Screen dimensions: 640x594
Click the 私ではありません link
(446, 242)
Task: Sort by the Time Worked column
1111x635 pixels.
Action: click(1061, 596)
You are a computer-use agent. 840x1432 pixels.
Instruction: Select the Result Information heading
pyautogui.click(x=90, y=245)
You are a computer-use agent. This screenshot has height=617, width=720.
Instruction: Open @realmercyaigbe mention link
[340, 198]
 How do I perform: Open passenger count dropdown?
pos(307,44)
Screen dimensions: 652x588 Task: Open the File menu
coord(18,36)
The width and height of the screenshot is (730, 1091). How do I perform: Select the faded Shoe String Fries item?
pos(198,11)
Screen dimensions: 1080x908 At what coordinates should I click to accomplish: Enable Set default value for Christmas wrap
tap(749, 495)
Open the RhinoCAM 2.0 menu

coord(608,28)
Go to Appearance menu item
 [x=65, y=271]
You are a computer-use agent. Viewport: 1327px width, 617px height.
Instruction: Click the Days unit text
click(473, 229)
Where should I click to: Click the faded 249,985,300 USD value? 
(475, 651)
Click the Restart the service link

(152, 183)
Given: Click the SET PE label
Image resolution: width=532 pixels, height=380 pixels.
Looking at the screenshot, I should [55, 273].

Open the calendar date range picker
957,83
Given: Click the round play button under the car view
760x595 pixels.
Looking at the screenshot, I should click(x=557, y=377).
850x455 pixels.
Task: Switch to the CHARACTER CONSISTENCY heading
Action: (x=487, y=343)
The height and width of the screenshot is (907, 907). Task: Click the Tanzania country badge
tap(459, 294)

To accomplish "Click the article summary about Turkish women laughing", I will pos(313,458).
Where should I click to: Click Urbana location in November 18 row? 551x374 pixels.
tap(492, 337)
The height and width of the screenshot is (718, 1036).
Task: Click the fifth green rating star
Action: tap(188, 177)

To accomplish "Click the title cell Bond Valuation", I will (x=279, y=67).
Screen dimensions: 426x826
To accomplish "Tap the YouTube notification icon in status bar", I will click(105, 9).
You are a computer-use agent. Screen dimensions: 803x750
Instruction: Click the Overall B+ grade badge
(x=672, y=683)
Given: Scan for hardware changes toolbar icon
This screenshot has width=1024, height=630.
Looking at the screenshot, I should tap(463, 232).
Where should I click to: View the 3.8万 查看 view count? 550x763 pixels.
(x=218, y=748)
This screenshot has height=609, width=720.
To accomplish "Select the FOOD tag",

Assignment:
Every record above is to be transcribed exactly as written.

Exercise result:
Screen dimensions: 640x594
Click the 私ではありません link
(446, 242)
Task: Sort by the Time Worked column
1111x635 pixels.
Action: click(1061, 596)
You are a computer-use agent. 840x1432 pixels.
Instruction: Select the Result Information heading
pyautogui.click(x=90, y=245)
You are a computer-use agent. This screenshot has height=617, width=720.
Instruction: Open @realmercyaigbe mention link
[340, 198]
 How do I perform: Open passenger count dropdown?
pos(307,44)
Screen dimensions: 652x588 Task: Open the File menu
coord(18,36)
The width and height of the screenshot is (730, 1091). How do I perform: Select the faded Shoe String Fries item?
pos(198,11)
Screen dimensions: 1080x908 At what coordinates should I click to accomplish: Enable Set default value for Christmas wrap
tap(749, 495)
Open the RhinoCAM 2.0 menu

coord(608,28)
Go to Appearance menu item
 [x=65, y=271]
You are a computer-use agent. Viewport: 1327px width, 617px height.
Instruction: Click the Days unit text
click(473, 229)
Where should I click to: Click the faded 249,985,300 USD value? 
(475, 651)
Click the Restart the service link

(152, 183)
Given: Click the SET PE label
Image resolution: width=532 pixels, height=380 pixels.
Looking at the screenshot, I should [55, 273].

Open the calendar date range picker
957,83
Given: Click the round play button under the car view
760x595 pixels.
Looking at the screenshot, I should click(x=557, y=377).
850x455 pixels.
Task: Switch to the CHARACTER CONSISTENCY heading
Action: (x=487, y=343)
The height and width of the screenshot is (907, 907). Task: Click the Tanzania country badge
tap(459, 294)

To accomplish "Click the article summary about Turkish women laughing", I will pos(313,458).
Where should I click to: Click Urbana location in November 18 row? 551x374 pixels.
tap(492, 337)
The height and width of the screenshot is (718, 1036).
Task: Click the fifth green rating star
Action: tap(188, 177)

To accomplish "Click the title cell Bond Valuation", I will (x=279, y=67).
Screen dimensions: 426x826
To accomplish "Tap the YouTube notification icon in status bar", I will click(105, 9).
You are a computer-use agent. Screen dimensions: 803x750
Instruction: Click the Overall B+ grade badge
(x=672, y=683)
Given: Scan for hardware changes toolbar icon
This screenshot has width=1024, height=630.
Looking at the screenshot, I should tap(463, 232).
Where should I click to: View the 3.8万 查看 view count? 550x763 pixels.
(x=218, y=748)
This screenshot has height=609, width=720.
To accomplish "Select the FOOD tag",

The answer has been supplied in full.